What the exercise asks :: Please repeat, precisely as written, only the lines from the one containing "This screenshot has height=534, width=849." through the last line of the records below, pictures omitted.

Provided entries ::
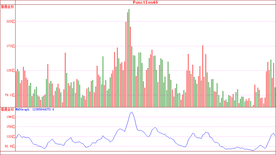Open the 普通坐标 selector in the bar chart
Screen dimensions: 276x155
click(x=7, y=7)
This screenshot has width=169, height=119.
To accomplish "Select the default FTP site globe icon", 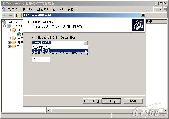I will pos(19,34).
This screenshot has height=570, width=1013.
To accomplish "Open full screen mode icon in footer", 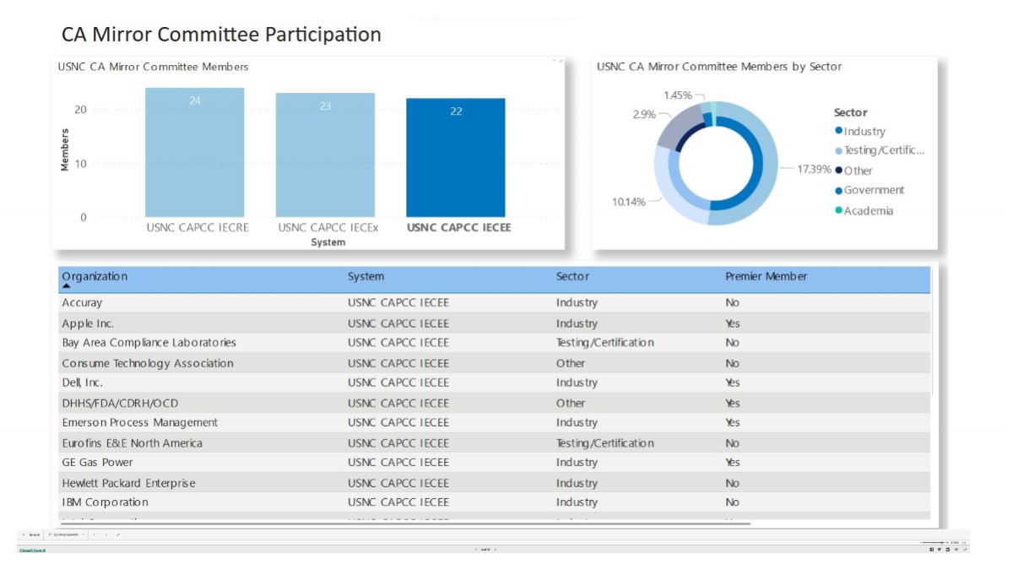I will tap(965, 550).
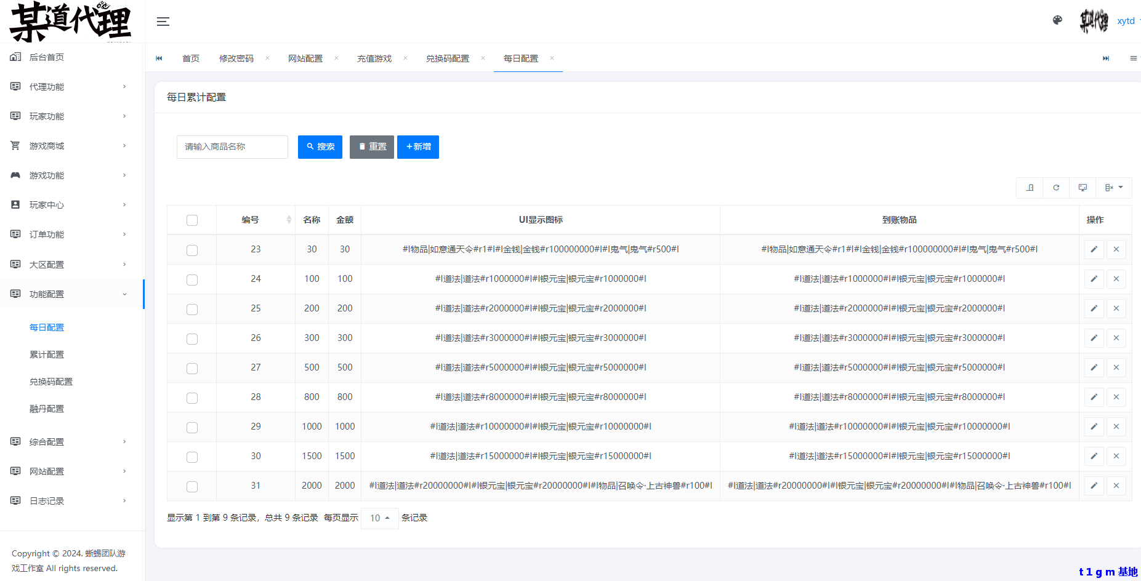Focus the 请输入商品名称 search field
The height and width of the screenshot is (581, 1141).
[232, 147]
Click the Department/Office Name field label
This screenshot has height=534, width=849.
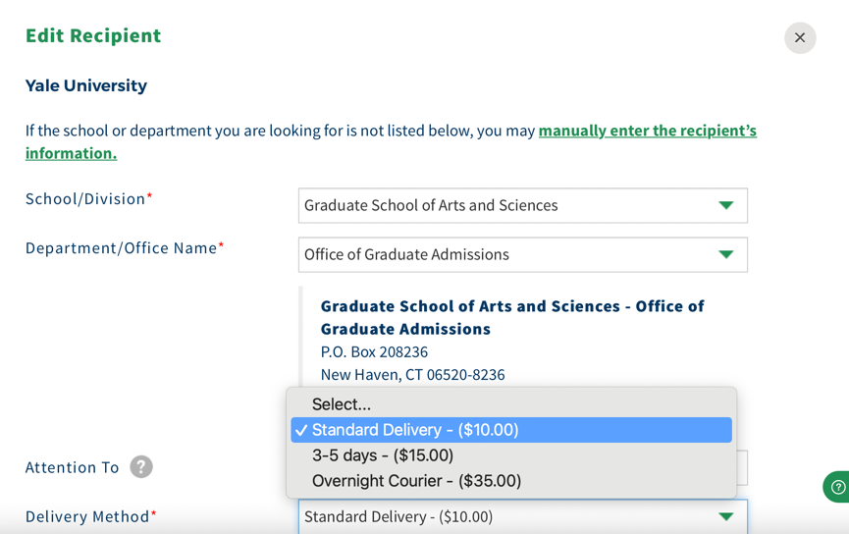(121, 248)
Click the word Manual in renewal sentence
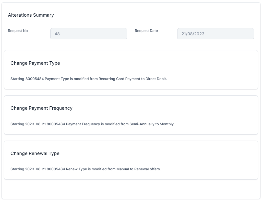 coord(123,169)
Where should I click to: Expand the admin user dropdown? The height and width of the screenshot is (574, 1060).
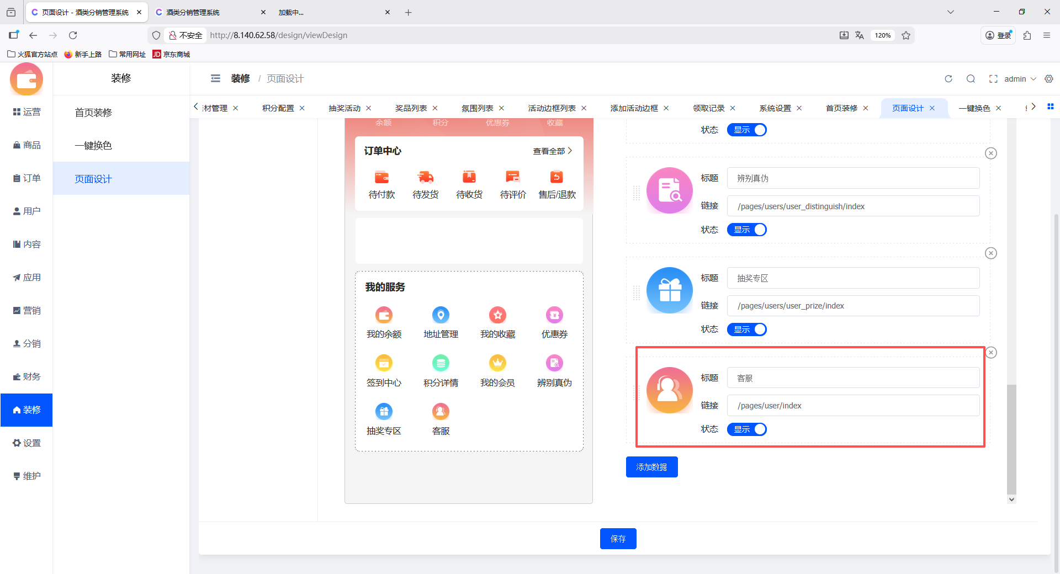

Completed exercise ::
This screenshot has height=534, width=849.
(121, 248)
Click the word Manual in renewal sentence
 coord(123,169)
Where should I click to: Expand the admin user dropdown? The height and width of the screenshot is (574, 1060).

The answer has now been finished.